§ Requirement: Condense the paragraph beginning "In 1830, the first church building" in the church history text below into a short list that keeps its main facts.

§ Selected excerpt:
Trinity United Methodist Church, the first church in Lafayette, Indiana, was established in 1824, before the city was founded. The first meetings were held in the old log courthouse; the church was formally organized in 1827 with ten members. Trinity United Methodist is located at 314 North Sixth Street in Lafayette, Indiana 47901.

History
While traveling on the Crawfordsville Circuit, a Methodist circuit riding preacher named Eli P. Farmer organized in 1824 the first church in Lafayette, Indiana, which became the present-day Trinity United Methodist Church.

In 1830, the first church building was built on Sixth Street for $1,500. In 1836, the church moved to the northwest corner of Fifth and Ferry streets. They worshiped there until 1845 when they moved into a building along Fifth Street.

(Saved data entries)

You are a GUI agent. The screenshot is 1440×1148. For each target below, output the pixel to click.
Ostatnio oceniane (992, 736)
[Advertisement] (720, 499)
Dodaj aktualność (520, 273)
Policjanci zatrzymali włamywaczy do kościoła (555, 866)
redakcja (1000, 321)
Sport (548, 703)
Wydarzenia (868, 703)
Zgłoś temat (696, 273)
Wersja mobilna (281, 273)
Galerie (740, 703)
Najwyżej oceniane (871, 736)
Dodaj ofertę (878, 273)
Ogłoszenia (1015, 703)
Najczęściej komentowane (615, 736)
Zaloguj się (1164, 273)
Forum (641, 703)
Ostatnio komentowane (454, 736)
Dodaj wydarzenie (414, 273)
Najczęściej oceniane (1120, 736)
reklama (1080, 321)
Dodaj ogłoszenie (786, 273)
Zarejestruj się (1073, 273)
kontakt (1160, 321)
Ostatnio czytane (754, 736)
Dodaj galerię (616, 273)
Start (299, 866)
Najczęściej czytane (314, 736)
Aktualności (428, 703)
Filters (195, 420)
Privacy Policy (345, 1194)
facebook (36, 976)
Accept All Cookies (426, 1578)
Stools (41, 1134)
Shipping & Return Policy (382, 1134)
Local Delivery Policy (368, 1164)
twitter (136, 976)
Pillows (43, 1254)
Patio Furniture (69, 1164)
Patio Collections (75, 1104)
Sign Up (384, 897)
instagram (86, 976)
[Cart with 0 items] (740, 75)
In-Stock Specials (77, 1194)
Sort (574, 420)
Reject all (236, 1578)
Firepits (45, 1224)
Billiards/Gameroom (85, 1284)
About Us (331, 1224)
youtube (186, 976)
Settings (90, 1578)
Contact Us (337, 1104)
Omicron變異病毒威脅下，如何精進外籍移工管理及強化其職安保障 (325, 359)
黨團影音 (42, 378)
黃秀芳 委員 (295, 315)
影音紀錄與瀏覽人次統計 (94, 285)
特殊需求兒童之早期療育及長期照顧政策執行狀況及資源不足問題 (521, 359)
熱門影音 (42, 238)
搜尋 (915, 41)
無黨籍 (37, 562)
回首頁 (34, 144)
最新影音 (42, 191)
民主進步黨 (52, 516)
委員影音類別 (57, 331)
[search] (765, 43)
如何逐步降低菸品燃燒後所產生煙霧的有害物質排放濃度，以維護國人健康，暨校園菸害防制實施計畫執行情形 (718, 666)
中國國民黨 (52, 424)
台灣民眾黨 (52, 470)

§ Exercise result:
- 1830: The first church building was built on Sixth Street for $1,500.
- 1836: The church moved to the northwest corner of Fifth and Ferry streets.
- 1845: The congregation moved into a building along Fifth Street.